[Target pointing data]
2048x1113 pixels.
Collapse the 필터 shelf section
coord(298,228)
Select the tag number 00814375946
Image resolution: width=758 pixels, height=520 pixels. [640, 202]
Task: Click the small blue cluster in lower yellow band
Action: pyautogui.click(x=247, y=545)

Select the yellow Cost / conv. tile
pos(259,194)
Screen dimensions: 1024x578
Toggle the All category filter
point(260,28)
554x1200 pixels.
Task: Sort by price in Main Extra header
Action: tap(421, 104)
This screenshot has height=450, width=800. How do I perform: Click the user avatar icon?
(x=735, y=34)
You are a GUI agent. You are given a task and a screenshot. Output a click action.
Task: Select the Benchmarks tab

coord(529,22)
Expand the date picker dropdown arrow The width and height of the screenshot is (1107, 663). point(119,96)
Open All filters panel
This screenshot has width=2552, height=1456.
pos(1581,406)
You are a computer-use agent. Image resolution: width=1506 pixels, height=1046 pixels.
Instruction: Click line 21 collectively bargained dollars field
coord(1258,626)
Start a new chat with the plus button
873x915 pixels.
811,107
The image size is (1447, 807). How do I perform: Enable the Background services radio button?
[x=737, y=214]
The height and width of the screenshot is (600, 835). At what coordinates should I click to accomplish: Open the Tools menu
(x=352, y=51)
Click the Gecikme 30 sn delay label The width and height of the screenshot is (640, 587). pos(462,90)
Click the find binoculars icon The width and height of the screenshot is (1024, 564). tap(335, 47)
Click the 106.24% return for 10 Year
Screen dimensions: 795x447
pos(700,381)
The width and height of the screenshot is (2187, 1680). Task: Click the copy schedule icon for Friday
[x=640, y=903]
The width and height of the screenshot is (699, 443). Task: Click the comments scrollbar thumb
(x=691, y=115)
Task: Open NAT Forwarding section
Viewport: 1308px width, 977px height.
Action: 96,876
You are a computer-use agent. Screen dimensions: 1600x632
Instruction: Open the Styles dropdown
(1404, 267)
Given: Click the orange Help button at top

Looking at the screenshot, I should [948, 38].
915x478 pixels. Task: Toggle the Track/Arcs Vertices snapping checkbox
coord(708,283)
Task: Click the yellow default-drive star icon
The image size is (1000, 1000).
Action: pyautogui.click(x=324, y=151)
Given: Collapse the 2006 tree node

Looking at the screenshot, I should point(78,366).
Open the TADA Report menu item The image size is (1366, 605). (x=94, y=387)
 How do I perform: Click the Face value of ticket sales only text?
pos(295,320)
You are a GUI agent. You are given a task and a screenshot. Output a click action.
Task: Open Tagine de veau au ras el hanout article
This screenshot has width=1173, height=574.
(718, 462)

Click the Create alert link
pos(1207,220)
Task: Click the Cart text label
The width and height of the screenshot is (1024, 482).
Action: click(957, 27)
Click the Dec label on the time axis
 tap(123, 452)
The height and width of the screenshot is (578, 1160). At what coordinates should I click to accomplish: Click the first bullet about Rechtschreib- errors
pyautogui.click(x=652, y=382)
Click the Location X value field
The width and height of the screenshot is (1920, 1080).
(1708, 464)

Written exercise:
Convert each line of the material into a JSON list of strings, with one string per line and any blank lines omitted.

Answer below:
[
  "2048x1113 pixels.",
  "Collapse the 필터 shelf section",
  "coord(298,228)",
  "Select the tag number 00814375946",
  "Image resolution: width=758 pixels, height=520 pixels. [640, 202]",
  "Task: Click the small blue cluster in lower yellow band",
  "Action: pyautogui.click(x=247, y=545)",
  "Select the yellow Cost / conv. tile",
  "pos(259,194)",
  "Screen dimensions: 1024x578",
  "Toggle the All category filter",
  "point(260,28)",
  "554x1200 pixels.",
  "Task: Sort by price in Main Extra header",
  "Action: tap(421, 104)",
  "This screenshot has height=450, width=800. How do I perform: Click the user avatar icon?",
  "(x=735, y=34)",
  "You are a GUI agent. You are given a task and a screenshot. Output a click action.",
  "Task: Select the Benchmarks tab",
  "coord(529,22)",
  "Expand the date picker dropdown arrow The width and height of the screenshot is (1107, 663). point(119,96)",
  "Open All filters panel",
  "This screenshot has width=2552, height=1456.",
  "pos(1581,406)",
  "You are a computer-use agent. Image resolution: width=1506 pixels, height=1046 pixels.",
  "Instruction: Click line 21 collectively bargained dollars field",
  "coord(1258,626)",
  "Start a new chat with the plus button",
  "873x915 pixels.",
  "811,107",
  "The image size is (1447, 807). How do I perform: Enable the Background services radio button?",
  "[x=737, y=214]",
  "The height and width of the screenshot is (600, 835). At what coordinates should I click to accomplish: Open the Tools menu",
  "(x=352, y=51)",
  "Click the Gecikme 30 sn delay label The width and height of the screenshot is (640, 587). pos(462,90)",
  "Click the find binoculars icon The width and height of the screenshot is (1024, 564). tap(335, 47)",
  "Click the 106.24% return for 10 Year",
  "Screen dimensions: 795x447",
  "pos(700,381)",
  "The width and height of the screenshot is (2187, 1680). Task: Click the copy schedule icon for Friday",
  "[x=640, y=903]",
  "The width and height of the screenshot is (699, 443). Task: Click the comments scrollbar thumb",
  "(x=691, y=115)",
  "Task: Open NAT Forwarding section",
  "Viewport: 1308px width, 977px height.",
  "Action: 96,876",
  "You are a computer-use agent. Screen dimensions: 1600x632",
  "Instruction: Open the Styles dropdown",
  "(1404, 267)",
  "Given: Click the orange Help button at top",
  "Looking at the screenshot, I should [948, 38].",
  "915x478 pixels. Task: Toggle the Track/Arcs Vertices snapping checkbox",
  "coord(708,283)",
  "Task: Click the yellow default-drive star icon",
  "The image size is (1000, 1000).",
  "Action: pyautogui.click(x=324, y=151)",
  "Given: Collapse the 2006 tree node",
  "Looking at the screenshot, I should point(78,366).",
  "Open the TADA Report menu item The image size is (1366, 605). (x=94, y=387)",
  " How do I perform: Click the Face value of ticket sales only text?",
  "pos(295,320)",
  "You are a GUI agent. You are given a task and a screenshot. Output a click action.",
  "Task: Open Tagine de veau au ras el hanout article",
  "This screenshot has width=1173, height=574.",
  "(718, 462)",
  "Click the Create alert link",
  "pos(1207,220)",
  "Task: Click the Cart text label",
  "The width and height of the screenshot is (1024, 482).",
  "Action: click(957, 27)",
  "Click the Dec label on the time axis",
  " tap(123, 452)",
  "The height and width of the screenshot is (578, 1160). At what coordinates should I click to accomplish: Click the first bullet about Rechtschreib- errors",
  "pyautogui.click(x=652, y=382)",
  "Click the Location X value field",
  "The width and height of the screenshot is (1920, 1080).",
  "(1708, 464)"
]